*To do*:
Your copy should contain exactly the lines from the start of the listing through the line that holds "Task: Click the", and no pictures.
START Records for this task
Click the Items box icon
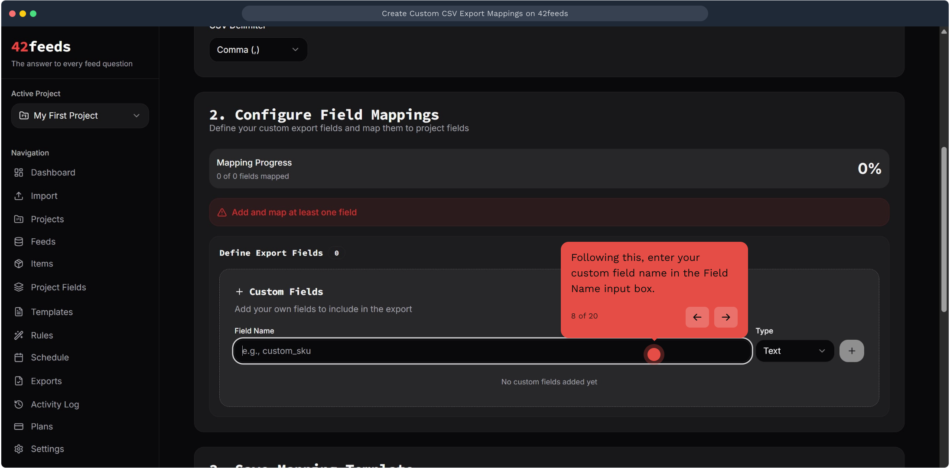This screenshot has height=468, width=950. [x=19, y=264]
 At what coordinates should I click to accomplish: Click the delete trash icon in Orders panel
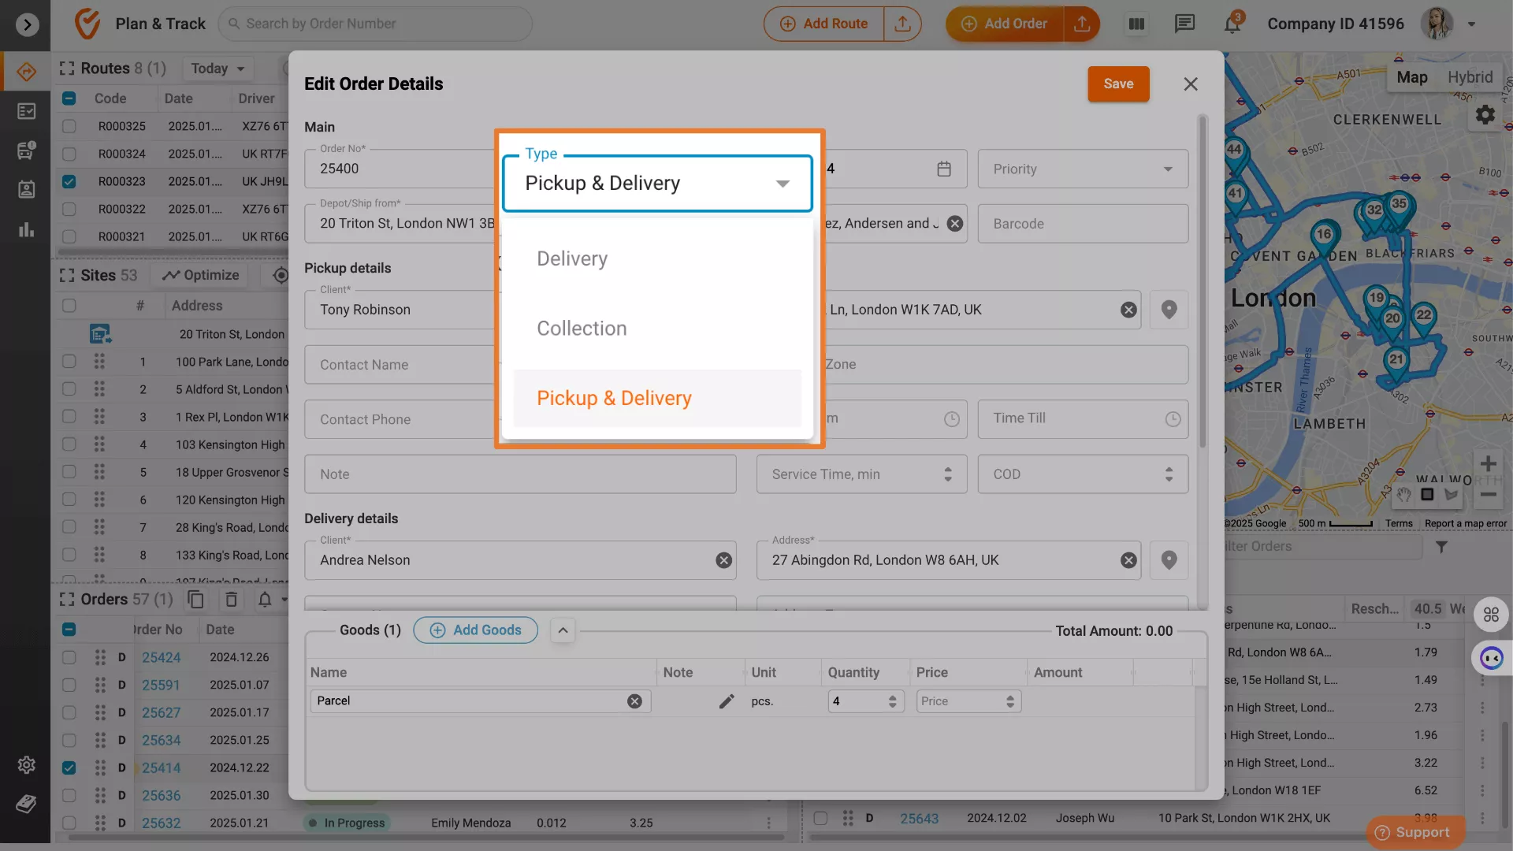[x=231, y=600]
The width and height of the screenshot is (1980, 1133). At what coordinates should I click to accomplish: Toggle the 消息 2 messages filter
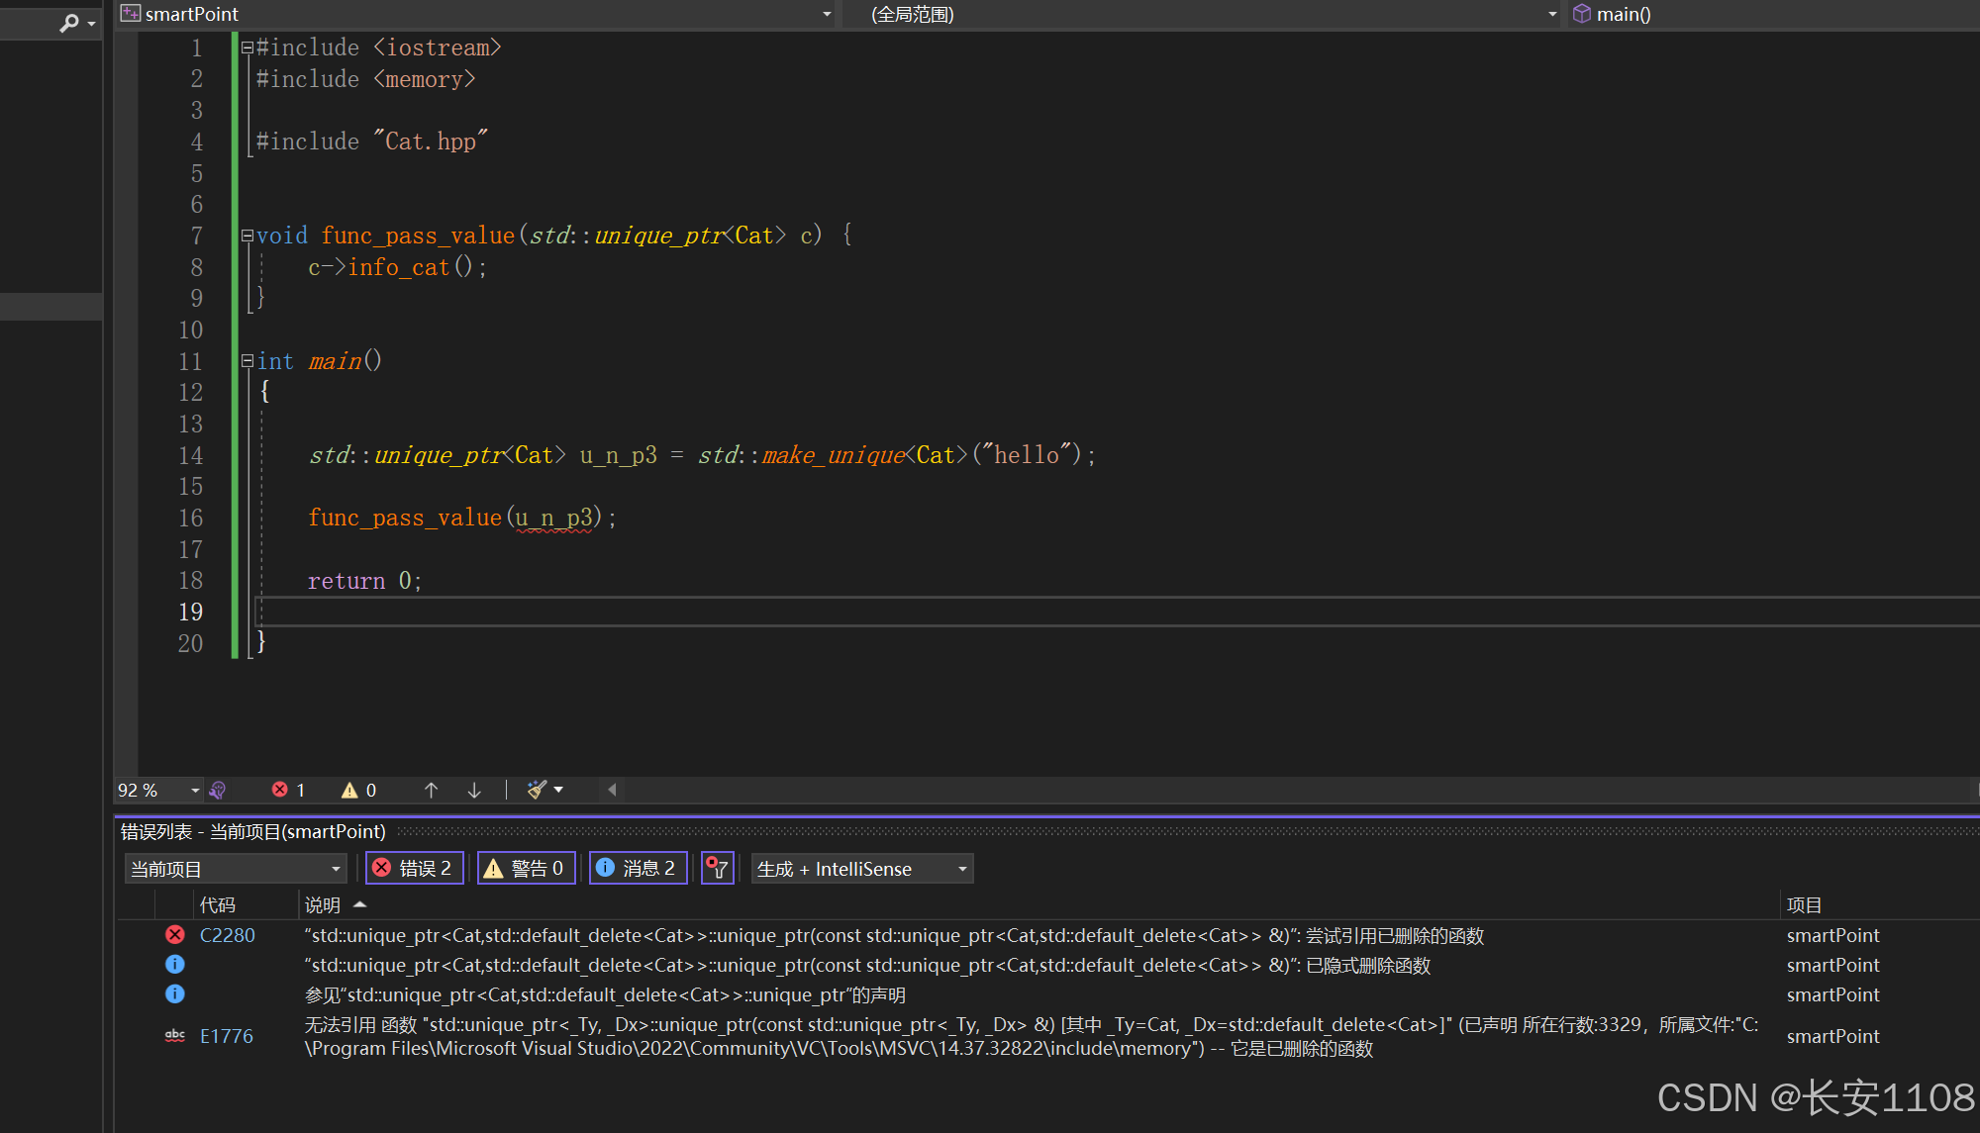638,869
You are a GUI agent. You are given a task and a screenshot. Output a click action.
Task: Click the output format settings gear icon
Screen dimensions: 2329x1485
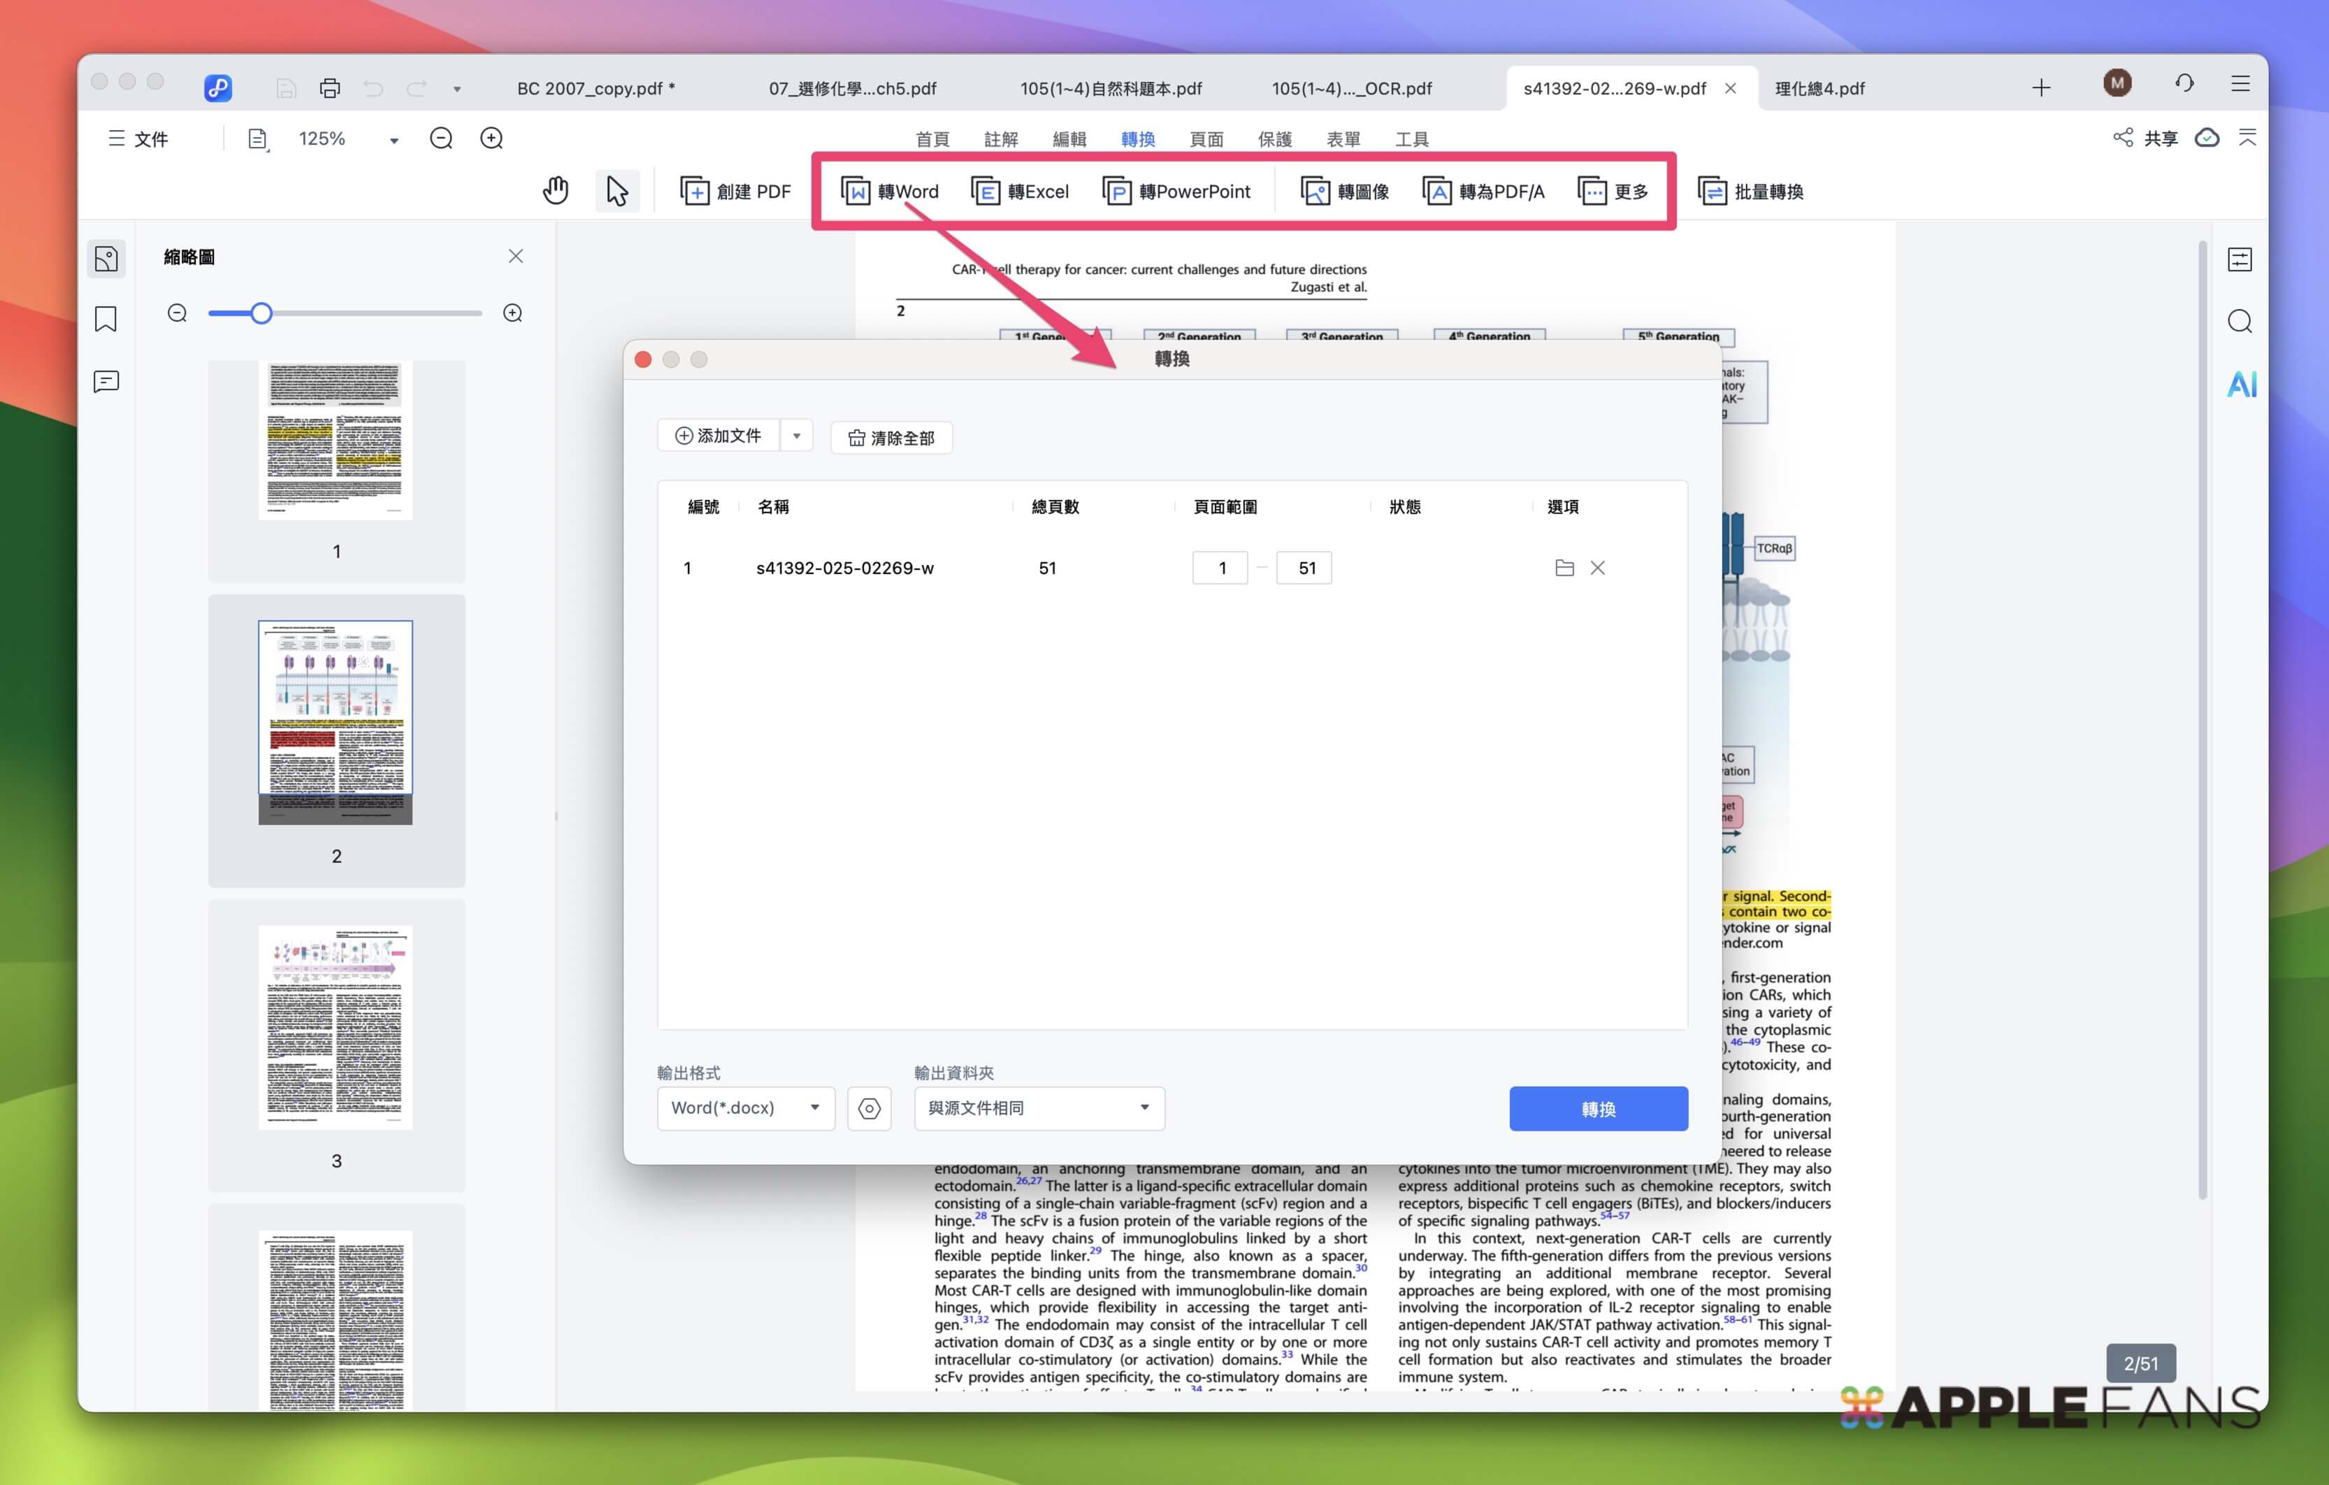click(869, 1109)
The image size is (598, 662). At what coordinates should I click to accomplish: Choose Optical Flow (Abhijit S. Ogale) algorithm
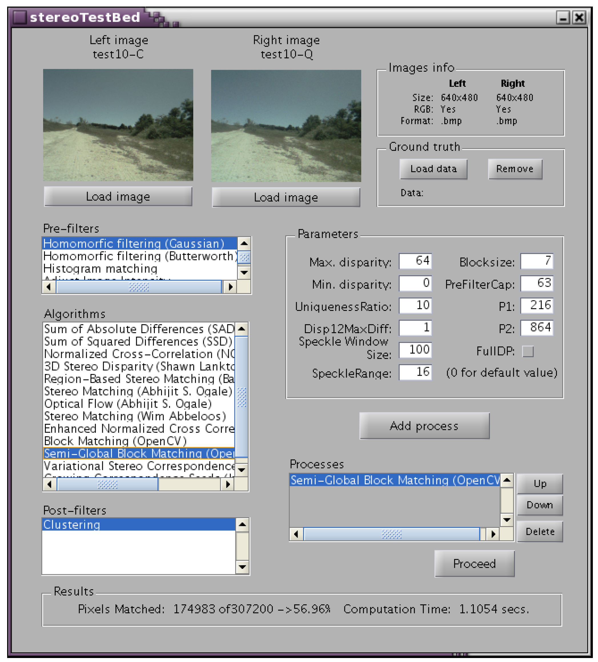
END Records for this task
*Answer box*:
Click the Items box icon
This screenshot has height=468, width=950. [x=19, y=264]
 At what coordinates should I click to accomplish: Click the delete trash icon in Orders panel
[x=231, y=600]
The width and height of the screenshot is (1980, 1133). At what coordinates should I click to accomplish: Toggle the 消息 2 messages filter
638,869
You are a GUI agent. You are given a task and a screenshot. Output a click action.
Task: Click the output format settings gear icon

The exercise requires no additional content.